Basically something that can handle anything I throw at it. Iv been stuck with a compaq 5d10 for years and it finaly gave in and I always wanted to build my own with help of course my budget is around $3,000 
Thanks


----------



## hhnq04 (Mar 19, 2008)

*Re: First gaming rig build*

Hi, and welcome to TSF :wave:

For starters, you'll be happy to know that you can build a _very capable_ gaming rig for half of what your stated budget is. That being said, let me direct you to our suggested builds thread compiled through the efforts of my teammate linderman:
http://www.techsupportforum.com/for...evised-2011-and-updated-regularly-448272.html

We try to keep this updated every few months. You may notice the absence of Intel's new Sandy Bridge architecture; reason being is that we still are not confident in the stability of this new hardware to date, and as such will not recommend these until they are more stable for the average builder.

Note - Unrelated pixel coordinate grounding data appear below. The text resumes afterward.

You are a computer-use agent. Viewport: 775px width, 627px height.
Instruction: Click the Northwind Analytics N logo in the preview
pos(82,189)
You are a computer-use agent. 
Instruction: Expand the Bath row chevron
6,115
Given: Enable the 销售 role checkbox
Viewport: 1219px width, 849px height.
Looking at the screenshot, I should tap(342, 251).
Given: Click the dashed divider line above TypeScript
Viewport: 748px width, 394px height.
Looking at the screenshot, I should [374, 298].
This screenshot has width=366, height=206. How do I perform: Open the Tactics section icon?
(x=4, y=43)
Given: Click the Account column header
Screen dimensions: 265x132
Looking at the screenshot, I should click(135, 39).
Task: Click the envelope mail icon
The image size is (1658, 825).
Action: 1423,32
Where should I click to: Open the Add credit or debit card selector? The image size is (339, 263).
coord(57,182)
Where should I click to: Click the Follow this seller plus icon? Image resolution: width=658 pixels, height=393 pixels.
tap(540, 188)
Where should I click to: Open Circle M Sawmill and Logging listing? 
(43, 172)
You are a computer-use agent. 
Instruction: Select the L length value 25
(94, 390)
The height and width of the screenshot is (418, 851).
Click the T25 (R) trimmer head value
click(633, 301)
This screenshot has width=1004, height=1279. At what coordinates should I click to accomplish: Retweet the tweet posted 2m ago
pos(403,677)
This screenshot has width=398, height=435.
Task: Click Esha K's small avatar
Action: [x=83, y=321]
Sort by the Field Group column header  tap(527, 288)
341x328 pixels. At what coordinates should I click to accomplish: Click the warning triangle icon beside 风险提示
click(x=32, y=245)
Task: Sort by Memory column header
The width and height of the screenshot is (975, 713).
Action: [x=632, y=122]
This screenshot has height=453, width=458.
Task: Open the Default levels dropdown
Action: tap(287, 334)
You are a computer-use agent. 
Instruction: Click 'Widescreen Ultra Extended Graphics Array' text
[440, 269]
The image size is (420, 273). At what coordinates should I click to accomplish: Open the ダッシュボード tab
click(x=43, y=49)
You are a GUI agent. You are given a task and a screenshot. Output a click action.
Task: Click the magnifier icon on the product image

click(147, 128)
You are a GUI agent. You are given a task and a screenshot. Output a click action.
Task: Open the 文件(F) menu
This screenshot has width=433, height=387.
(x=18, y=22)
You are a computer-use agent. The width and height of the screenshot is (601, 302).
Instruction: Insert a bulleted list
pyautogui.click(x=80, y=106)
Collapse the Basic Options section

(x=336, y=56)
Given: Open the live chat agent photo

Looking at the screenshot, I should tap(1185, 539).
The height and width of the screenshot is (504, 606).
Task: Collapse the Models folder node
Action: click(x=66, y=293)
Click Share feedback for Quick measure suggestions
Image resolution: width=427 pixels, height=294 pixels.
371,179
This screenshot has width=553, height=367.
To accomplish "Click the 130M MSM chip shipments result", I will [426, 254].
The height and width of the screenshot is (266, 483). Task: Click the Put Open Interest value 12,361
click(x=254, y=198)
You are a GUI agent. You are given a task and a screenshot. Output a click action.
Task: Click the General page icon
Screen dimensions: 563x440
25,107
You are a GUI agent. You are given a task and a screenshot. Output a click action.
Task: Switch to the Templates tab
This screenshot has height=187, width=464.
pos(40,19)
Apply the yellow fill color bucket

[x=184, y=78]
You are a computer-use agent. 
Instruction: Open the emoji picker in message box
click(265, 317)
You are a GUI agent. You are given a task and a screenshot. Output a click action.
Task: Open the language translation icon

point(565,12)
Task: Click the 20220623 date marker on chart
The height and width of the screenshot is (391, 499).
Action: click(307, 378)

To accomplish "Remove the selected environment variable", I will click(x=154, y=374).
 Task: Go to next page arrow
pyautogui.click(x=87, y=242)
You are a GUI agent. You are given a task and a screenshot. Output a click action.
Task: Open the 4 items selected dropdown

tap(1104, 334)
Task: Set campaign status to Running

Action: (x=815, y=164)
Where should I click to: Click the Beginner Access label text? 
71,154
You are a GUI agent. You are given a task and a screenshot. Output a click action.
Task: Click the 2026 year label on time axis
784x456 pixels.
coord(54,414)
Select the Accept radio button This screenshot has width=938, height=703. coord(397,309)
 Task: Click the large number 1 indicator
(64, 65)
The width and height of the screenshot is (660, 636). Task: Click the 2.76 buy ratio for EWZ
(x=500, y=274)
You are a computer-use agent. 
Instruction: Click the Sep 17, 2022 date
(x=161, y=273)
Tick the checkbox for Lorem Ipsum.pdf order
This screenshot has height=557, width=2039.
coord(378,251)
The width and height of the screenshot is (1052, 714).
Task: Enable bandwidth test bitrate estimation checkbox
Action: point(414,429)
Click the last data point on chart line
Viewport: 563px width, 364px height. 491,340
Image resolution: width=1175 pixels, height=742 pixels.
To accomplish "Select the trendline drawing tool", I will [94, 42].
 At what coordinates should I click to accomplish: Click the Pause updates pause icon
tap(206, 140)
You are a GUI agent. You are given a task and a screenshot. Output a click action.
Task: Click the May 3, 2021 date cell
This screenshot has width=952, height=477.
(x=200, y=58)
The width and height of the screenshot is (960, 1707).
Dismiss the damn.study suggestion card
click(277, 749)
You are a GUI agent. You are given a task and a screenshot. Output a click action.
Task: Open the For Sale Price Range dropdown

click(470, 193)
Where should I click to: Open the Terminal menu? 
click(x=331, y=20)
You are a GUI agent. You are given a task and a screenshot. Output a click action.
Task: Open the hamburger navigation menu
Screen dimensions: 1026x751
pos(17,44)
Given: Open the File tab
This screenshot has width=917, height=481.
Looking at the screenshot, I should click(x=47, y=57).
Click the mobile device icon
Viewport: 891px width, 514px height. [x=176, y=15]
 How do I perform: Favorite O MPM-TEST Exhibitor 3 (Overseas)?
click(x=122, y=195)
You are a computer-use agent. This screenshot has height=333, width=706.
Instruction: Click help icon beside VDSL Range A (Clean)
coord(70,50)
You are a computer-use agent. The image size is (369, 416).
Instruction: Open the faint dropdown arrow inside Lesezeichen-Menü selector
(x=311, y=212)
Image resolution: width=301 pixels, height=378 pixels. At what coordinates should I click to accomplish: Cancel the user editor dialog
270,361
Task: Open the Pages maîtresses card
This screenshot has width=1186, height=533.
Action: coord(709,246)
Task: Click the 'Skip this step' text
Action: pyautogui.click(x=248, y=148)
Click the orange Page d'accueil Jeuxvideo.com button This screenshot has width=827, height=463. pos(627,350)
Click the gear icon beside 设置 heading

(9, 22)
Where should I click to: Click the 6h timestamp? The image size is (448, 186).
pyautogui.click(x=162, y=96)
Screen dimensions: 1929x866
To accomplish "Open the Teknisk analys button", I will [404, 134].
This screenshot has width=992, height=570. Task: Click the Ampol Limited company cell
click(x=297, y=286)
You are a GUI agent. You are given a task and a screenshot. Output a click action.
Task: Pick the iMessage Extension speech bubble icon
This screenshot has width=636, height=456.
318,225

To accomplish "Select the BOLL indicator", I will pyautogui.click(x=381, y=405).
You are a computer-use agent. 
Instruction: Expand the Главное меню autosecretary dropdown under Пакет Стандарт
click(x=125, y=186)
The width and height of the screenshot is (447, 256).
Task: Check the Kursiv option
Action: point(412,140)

Take a look at the aforementioned thread; the $1200 and $2000 Intel builds are where I imagine you'll find yourself wanting to be, both are powerful rigs and are not likely to let you down. If you'd like help modifying one of the builds, feel free to post with what your thoughts are and we will help you along the way!


----------



## digitalcrack23 (Mar 21, 2011)

Thanks the builds do look nice but I looked around newegg and found these parts which I think this is a pretty sold build and I really like but I'm not too sure about the compatibility or if I'm missing anything the mobo is xl atx and the lanboy can fit up to standard atx is that a problem?
Thanks

http://www.newegg.com/Product/Product.aspx?Item=N82E16811129093
2 of
http://www.newegg.com/Product/Product.aspx?Item=N82E16822145472
http://www.newegg.com/Product/Product.aspx?Item=N82E16829102021
http://www.newegg.com/Product/Product.aspx?Item=N82E16817341046
http://www.newegg.com/Product/Product.aspx?Item=N82E16820223108

http://www.newegg.com/Product/Product.aspx?Item=N82E16813128472

http://www.newegg.com/Product/Product.aspx?Item=N82E16819115079

http://www.newegg.com/Product/Product.aspx?Item=N82E16835103055

http://www.newegg.com/Product/Product.aspx?Item=N82E16827136181

http://www.newegg.com/Product/Product.aspx?Item=N82E16820227550
http://www.newegg.com/Product/Product.aspx?Item=N82E16814130590&Tpk=nvidia gtx 590


----------



## hhnq04 (Mar 19, 2008)

*Re: First gaming rig build*

You're missing RAM. I think onboard audio in modern motherboards is sufficient, and would hope that a $500 motherboard had a good audio chipset that should negate the need for a dedicated card. I would prefer a top of the line Seasonic or Corsair PSU to power a rig like this.

That said, there is a bit of overkill in your build. I never recommend any single component that costs upwards of $500. I think a $300 motherboard is full of unnecessary fluff, so you can get an idea of what I think of a $500 motherboard, $500 GPU, and $1000 CPU.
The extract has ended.